[start Supplied material]
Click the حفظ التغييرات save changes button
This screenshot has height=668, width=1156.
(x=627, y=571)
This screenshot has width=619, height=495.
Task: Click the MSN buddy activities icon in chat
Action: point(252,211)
[end Supplied material]
[start Supplied material]
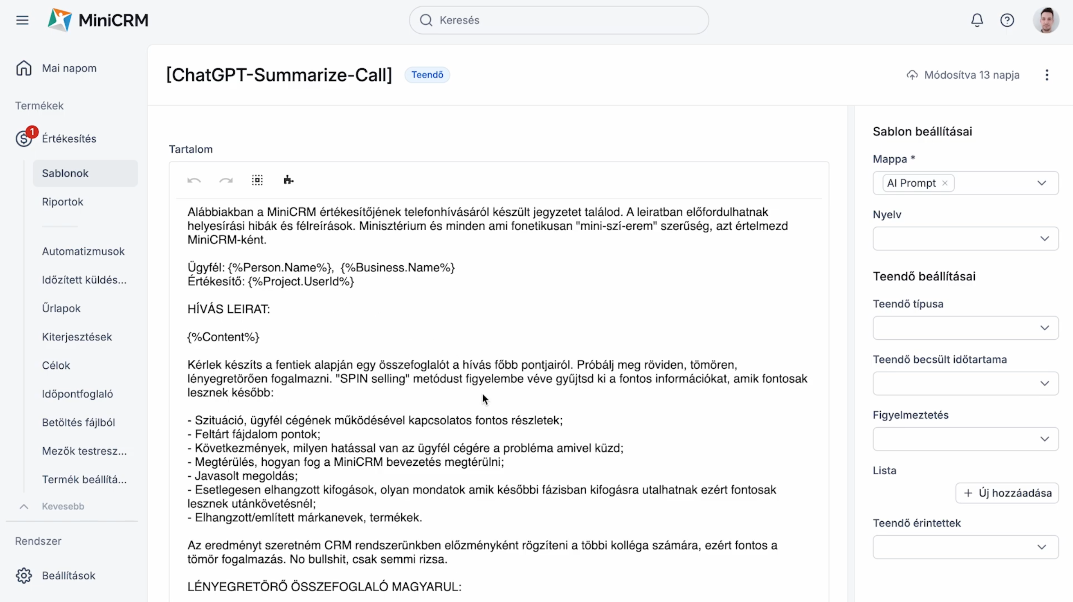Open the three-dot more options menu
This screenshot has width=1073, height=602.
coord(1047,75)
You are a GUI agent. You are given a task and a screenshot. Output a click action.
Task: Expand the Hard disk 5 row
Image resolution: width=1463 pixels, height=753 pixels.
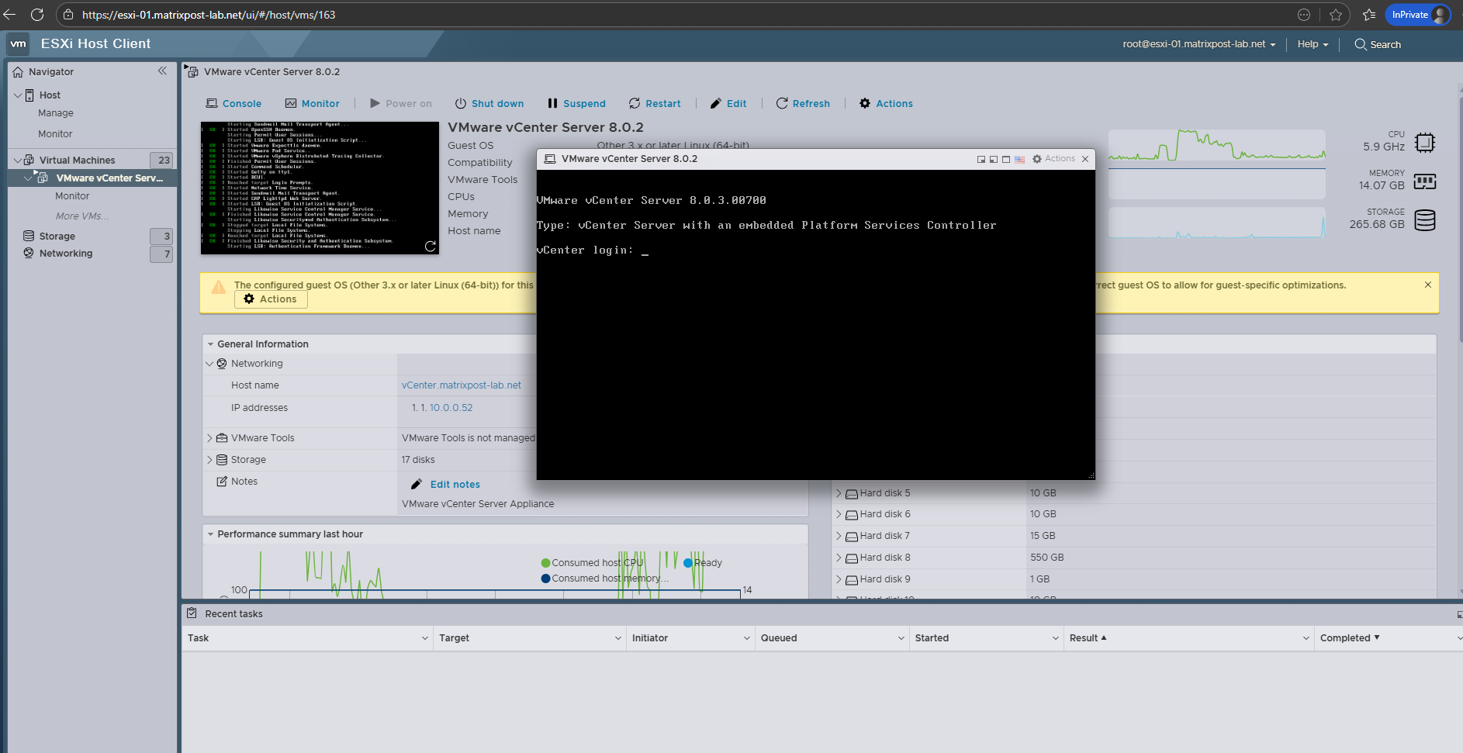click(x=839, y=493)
[end Supplied material]
Repeat the rows in the stretch from the line containing "You are a GUI" through the line containing "click(x=839, y=493)", both included. Omit the pictures from your answer.

**Task solution**
You are a GUI agent. You are given a task and a screenshot. Output a click action.
Task: Expand the Hard disk 5 row
Image resolution: width=1463 pixels, height=753 pixels.
click(x=839, y=493)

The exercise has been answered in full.